Jakarta (4/7) -- Kunci keberhasilan pendidikan tidak hanya bertumpu pada sosok guru sebagai pengajar, tetapi juga kesesuaian antara bidang ilmu atau keterampilan yang diampu saat menempuh pendidikan khususnya di SMA/SMK dengan saat di perguruan tinggi.
Menteri Koordinator Bidang Pembangunan Manusia dan Kebudayaan (Menko PMK) Muhadjir Effendy menilai belum ada kesesuaian yang menghubungkan antara dua jenjang pendidikan tersebut. Perguruan tinggi masih memberikan kebebasan calon mahasiswa untuk memilih jurusan yang tidak sesuai dengan saat di sekolah.
"Akhirnya banyak siswa jurusan IPA yang memilih jurusan sosial sehingga terjadi pada jurusan tersebut. Padahal, jurusan science itu sebetulnya banyak sekali dibutuhkan di dunia kerja dan dunia industri tapi malah jadi tidak berjalan baik," ujarnya saat menjadi narasumber Konferensi Forum Rektor Indonesia yang digelar secara virtual, Sabtu (4/7).
Muhadjir menjelaskan bahwa pemerintah pada dasarnya sudah membuat kebijakan 3:1 untuk perbandingan jurusan di SMA. Artinya 3 untuk IPA, 1 untuk IPS dan Bahasa. Hal tersebut mengikuti arahan Presiden untuk menyiapkan tenaga kerja yang produktif sesuai kebutuhan.
"Namun sayang, aturan yang sudah bagus itu tidak ditindaklanjuti di perguruan tinggi. Saya berharap ini bisa menjadi bahan pertimbangan bagi Forum Rektor Indonesia agar mendesain dengan baik agar angkatan kerja kita bisa tumbuh dan kompetitif dan link and match dengan industri maupun non-industri," tuturnya.

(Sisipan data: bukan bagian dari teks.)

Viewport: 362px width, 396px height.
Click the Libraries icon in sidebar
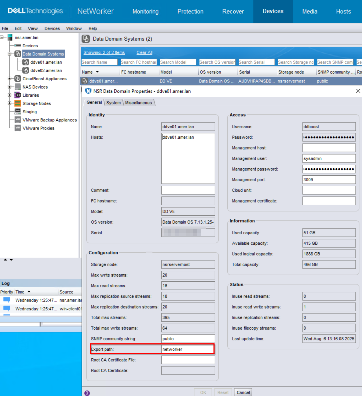coord(18,95)
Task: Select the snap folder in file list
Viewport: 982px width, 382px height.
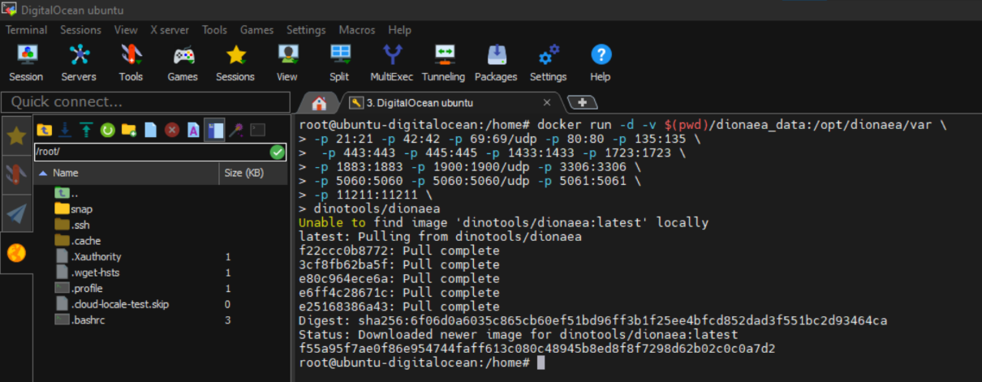Action: [81, 208]
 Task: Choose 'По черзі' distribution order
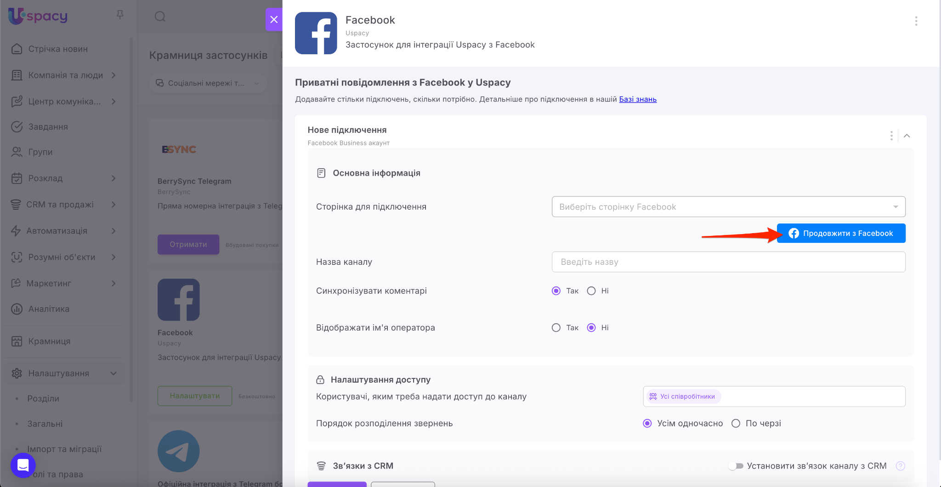(x=736, y=423)
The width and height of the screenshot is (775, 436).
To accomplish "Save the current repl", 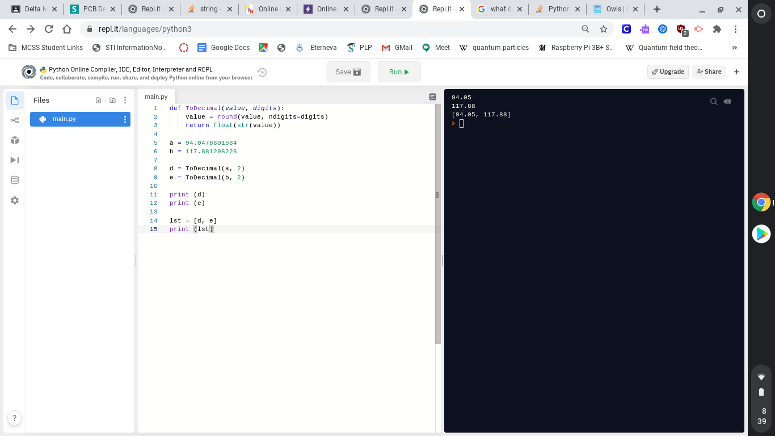I will click(x=348, y=72).
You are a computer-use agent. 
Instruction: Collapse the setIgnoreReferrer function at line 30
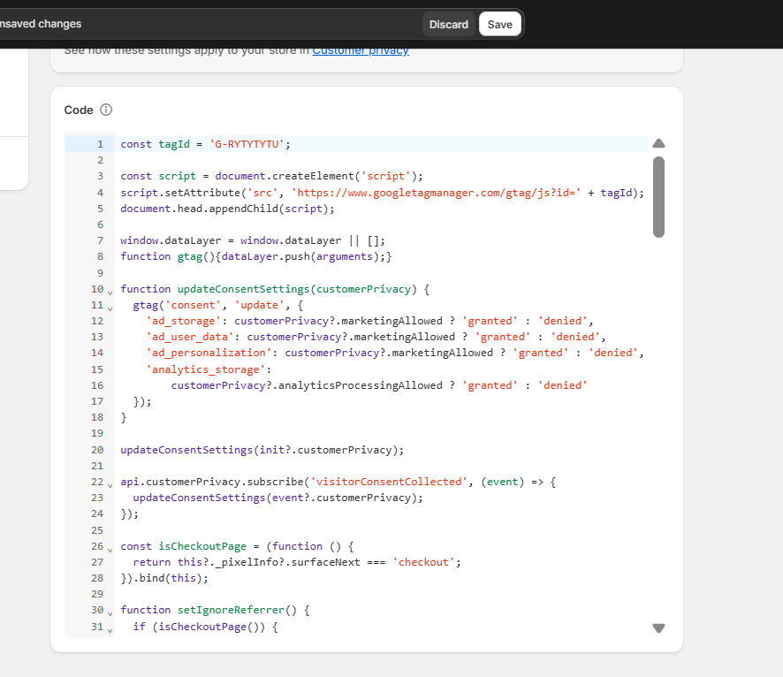(110, 612)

Mantan Mendikbud itu menambahkan, di era merdeka belajar seperti sekarang perguruan tinggi juga harus memiliki karakter atau identitas yang jelas. Pembangunan manusia dan kebudayaan Indonesia sejatinya dimulai dari pendidikan yang berkarakter guna menghasilkan generasi penerus yang berkualitas.

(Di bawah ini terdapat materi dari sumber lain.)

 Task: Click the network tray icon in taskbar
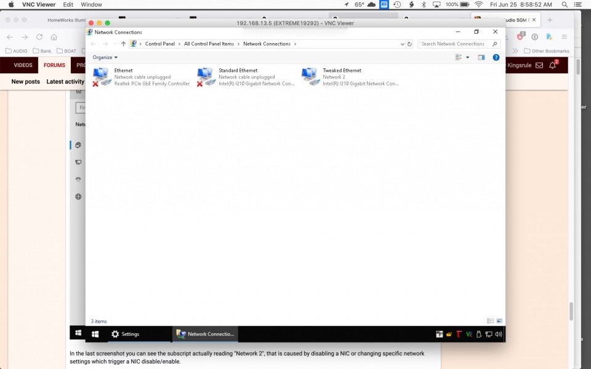click(488, 334)
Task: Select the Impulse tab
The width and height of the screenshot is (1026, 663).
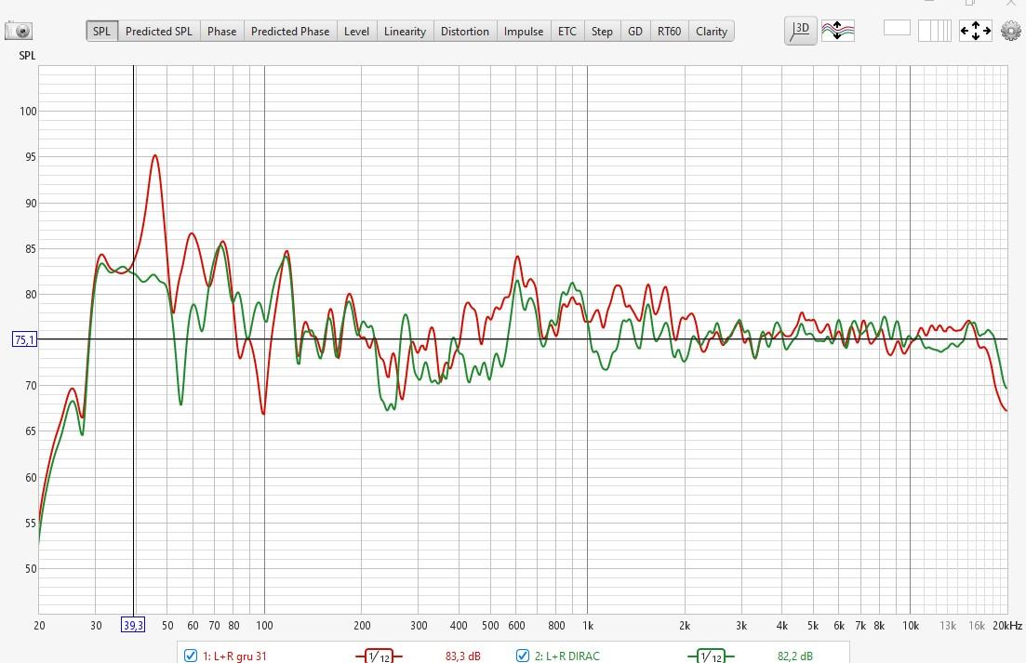Action: click(523, 31)
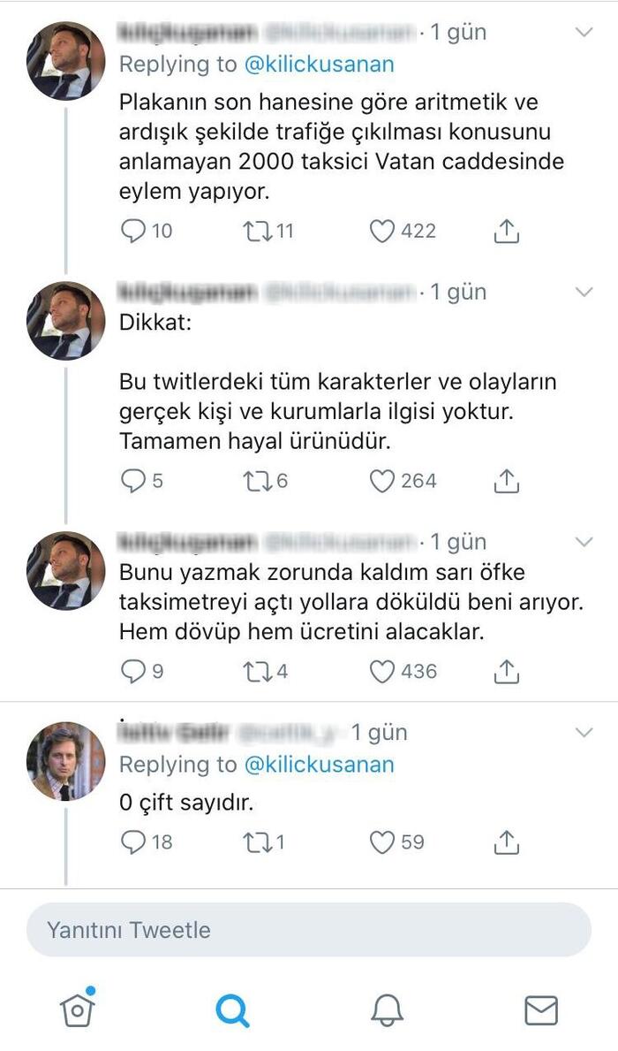Open profile photo of the '0 çift sayıdır.' author

[65, 761]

Pada kesempatan tersebut, Menko PMK Muhadjir juga memaparkan tentang siklus kehidupan manusia. Sesuai visi misi pemerintahan Jokowi-Ma'ruf Amin, dari sembilan misi ada tiga yang menjadi tupoksi Kemenko PMK yaitu terkait peningkatan kualitas manusia Indonesia, pembangunan yang merata dan berkeadilan, serta pemajuan budaya yang mencerminkan kepribadian bangsa.
Presiden Jokowi saat membuka Konferensi Forum Rektor itu menekankan perguruan tinggi harus mampu membangun karakter mahasiswa yang hati dan pikirannya merah putih untuk Indonesia, yang berakhlak mulia, yang mental baja dan memegang teguh Pancasila.
"Suasana kampus harus memperkokoh rasa kebangsaan, menghargai kebhinekaan dalam persaudaraan dan persatuan. Berintegritas tinggi dan anti korupsi serta penuh toleransi dan menghargai demokrasi," kata Presiden.
Tak kalah penting, ungkap Presiden, masa pandemi Covid-19 telah membawa banyak perubahan termasuk di dunia pendidikan. Kuliah daring yang selama ini sangat lamban dijalankan kini sudah sangat berkembang pesat.
"Kuiah daring sudah menjadi new normal, bahkan next menjadi normal. Saya yakin akan tumbuh normalitas-normalitas baru yang lebih inovatif dan produktif," sebutnya.
Menuju satu abad Indonesia di 2045, Kepala Negara turut mengajak stakeholder perguruan tinggi untuk bersama-sama mencetak sejarah dan membuktikan Indonesia mampu menjadi negara berpenghasilan tinggi yang berkeadilan sosial bagi seluruh rakyat Indonesia.
"Semua itu harus kita lakukan dengan cepat dan sangat segera. Mari kita manfaatkan bonus demografi sekarang ini untuk mencetak generasi muda yang unggul, untuk membangun Indonesia Maju," pungkas orang nomor satu di Tanah Air.